● **EXTRACTED RECORDS**:
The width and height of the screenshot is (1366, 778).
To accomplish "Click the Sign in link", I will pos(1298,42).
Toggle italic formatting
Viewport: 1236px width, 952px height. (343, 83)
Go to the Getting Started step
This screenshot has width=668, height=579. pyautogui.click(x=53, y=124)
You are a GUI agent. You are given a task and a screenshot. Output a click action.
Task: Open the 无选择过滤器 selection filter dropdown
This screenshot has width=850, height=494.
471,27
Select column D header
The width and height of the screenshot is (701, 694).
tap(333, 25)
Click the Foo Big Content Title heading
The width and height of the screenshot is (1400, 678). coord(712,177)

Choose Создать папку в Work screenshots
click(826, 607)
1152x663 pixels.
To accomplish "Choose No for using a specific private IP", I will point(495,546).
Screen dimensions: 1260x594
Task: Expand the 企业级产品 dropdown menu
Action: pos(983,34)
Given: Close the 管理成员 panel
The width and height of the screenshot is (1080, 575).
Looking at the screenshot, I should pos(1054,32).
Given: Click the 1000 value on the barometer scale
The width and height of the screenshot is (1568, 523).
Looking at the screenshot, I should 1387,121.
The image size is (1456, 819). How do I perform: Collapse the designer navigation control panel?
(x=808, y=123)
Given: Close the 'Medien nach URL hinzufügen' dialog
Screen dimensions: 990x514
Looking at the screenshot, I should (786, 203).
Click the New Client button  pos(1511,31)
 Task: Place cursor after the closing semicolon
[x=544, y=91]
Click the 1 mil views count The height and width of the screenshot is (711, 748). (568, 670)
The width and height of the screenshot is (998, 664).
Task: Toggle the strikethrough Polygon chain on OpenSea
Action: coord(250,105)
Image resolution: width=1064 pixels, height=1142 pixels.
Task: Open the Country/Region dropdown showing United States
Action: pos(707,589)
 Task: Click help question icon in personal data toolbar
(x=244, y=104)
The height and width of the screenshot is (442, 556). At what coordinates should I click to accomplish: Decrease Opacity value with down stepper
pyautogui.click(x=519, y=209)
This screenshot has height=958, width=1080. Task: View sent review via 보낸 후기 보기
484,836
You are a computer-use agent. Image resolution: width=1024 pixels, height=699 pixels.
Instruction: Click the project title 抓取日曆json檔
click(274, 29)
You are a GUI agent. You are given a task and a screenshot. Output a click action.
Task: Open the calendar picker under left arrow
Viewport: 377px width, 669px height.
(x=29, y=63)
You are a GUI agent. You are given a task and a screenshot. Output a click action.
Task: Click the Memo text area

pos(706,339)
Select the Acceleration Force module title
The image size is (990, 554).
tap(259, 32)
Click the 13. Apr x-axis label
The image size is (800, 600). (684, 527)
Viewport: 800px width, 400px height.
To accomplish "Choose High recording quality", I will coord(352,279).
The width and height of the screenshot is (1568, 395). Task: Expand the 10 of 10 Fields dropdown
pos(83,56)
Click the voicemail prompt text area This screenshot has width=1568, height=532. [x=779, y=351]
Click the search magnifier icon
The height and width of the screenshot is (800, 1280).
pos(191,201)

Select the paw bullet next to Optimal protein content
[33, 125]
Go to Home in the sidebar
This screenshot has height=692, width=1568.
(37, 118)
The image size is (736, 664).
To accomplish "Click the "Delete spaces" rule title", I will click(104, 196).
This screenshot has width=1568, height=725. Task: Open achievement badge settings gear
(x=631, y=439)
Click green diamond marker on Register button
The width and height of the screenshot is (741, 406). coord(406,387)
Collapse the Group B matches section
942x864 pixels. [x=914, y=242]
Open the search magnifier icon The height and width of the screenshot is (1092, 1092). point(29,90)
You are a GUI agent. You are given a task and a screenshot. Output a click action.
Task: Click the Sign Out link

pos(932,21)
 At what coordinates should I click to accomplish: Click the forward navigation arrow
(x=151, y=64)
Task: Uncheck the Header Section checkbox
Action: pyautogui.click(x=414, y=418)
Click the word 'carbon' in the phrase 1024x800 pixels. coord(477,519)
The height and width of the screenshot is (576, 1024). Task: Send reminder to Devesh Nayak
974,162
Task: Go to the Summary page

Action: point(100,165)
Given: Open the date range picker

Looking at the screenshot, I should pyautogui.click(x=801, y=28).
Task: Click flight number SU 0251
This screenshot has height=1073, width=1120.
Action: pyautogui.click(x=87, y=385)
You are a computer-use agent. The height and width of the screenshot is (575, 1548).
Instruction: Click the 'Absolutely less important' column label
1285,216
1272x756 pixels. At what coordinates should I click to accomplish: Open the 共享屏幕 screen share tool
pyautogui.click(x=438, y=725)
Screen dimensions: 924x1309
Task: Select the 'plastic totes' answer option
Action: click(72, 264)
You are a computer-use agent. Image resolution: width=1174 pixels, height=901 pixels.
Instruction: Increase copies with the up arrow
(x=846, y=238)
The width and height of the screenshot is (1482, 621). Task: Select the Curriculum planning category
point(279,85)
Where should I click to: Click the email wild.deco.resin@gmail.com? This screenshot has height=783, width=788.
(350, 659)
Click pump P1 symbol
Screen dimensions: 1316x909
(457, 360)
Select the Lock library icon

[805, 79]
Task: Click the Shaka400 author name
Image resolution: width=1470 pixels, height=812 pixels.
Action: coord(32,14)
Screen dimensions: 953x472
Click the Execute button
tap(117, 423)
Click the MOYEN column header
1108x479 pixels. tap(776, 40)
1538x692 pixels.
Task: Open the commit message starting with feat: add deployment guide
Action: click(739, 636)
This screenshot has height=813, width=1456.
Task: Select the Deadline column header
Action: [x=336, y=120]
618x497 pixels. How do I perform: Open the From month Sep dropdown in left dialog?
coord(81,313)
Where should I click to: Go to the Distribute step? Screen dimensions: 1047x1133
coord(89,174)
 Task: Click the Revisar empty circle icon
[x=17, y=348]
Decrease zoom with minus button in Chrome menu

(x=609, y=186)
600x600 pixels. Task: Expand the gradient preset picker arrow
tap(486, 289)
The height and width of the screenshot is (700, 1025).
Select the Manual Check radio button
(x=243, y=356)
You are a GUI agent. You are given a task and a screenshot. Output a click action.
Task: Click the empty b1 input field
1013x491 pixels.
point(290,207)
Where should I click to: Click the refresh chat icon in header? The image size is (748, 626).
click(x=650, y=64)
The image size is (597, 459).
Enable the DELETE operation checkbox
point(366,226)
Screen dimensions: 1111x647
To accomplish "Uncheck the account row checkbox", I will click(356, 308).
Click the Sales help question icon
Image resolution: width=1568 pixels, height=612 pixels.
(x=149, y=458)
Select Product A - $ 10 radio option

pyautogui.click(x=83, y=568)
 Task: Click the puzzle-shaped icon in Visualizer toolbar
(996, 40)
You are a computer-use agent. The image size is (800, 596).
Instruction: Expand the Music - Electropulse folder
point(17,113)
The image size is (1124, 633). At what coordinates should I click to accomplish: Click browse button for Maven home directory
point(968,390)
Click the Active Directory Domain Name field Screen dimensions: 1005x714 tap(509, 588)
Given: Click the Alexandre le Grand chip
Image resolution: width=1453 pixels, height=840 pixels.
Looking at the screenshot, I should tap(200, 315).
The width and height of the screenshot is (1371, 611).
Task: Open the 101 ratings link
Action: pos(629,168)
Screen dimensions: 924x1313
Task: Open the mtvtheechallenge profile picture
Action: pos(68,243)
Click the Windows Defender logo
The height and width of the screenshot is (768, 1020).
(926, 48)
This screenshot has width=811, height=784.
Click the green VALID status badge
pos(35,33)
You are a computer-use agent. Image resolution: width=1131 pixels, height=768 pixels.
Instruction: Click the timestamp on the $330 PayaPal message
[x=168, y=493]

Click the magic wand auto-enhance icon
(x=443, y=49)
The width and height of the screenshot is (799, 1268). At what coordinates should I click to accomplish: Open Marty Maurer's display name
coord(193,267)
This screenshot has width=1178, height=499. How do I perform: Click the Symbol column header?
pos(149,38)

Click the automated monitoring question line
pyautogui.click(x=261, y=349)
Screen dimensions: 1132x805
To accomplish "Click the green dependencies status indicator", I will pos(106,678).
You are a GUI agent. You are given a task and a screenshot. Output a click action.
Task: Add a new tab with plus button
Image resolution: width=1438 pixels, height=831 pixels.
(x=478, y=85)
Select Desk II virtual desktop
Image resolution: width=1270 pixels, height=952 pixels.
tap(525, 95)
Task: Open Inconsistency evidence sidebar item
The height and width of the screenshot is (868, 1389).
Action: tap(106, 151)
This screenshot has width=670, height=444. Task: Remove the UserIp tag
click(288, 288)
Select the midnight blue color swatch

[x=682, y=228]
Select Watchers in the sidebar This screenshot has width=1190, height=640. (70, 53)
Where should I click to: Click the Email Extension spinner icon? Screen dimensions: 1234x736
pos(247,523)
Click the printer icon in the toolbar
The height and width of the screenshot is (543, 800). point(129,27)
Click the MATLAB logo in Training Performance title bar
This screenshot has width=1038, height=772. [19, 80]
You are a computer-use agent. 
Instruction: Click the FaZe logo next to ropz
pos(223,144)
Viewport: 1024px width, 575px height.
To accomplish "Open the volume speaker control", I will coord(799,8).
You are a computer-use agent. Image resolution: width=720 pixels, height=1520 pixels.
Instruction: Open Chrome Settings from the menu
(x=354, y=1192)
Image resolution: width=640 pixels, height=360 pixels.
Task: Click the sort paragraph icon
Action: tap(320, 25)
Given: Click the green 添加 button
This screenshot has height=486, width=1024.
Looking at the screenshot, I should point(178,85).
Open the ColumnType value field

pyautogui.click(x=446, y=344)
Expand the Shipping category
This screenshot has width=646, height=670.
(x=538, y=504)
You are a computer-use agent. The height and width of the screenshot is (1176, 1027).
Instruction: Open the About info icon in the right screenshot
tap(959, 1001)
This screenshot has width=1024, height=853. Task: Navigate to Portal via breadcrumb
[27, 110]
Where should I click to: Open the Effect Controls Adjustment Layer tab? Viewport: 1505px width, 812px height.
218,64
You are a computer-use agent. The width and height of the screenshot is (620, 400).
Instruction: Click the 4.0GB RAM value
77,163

● **WORK REQUEST**: Where a line above contains the word "sidebar", copy that line.

● **ANSWER BOX**:
Go to Home in the sidebar
Task: Open Inconsistency evidence sidebar item
Select Watchers in the sidebar This screenshot has width=1190, height=640. (70, 53)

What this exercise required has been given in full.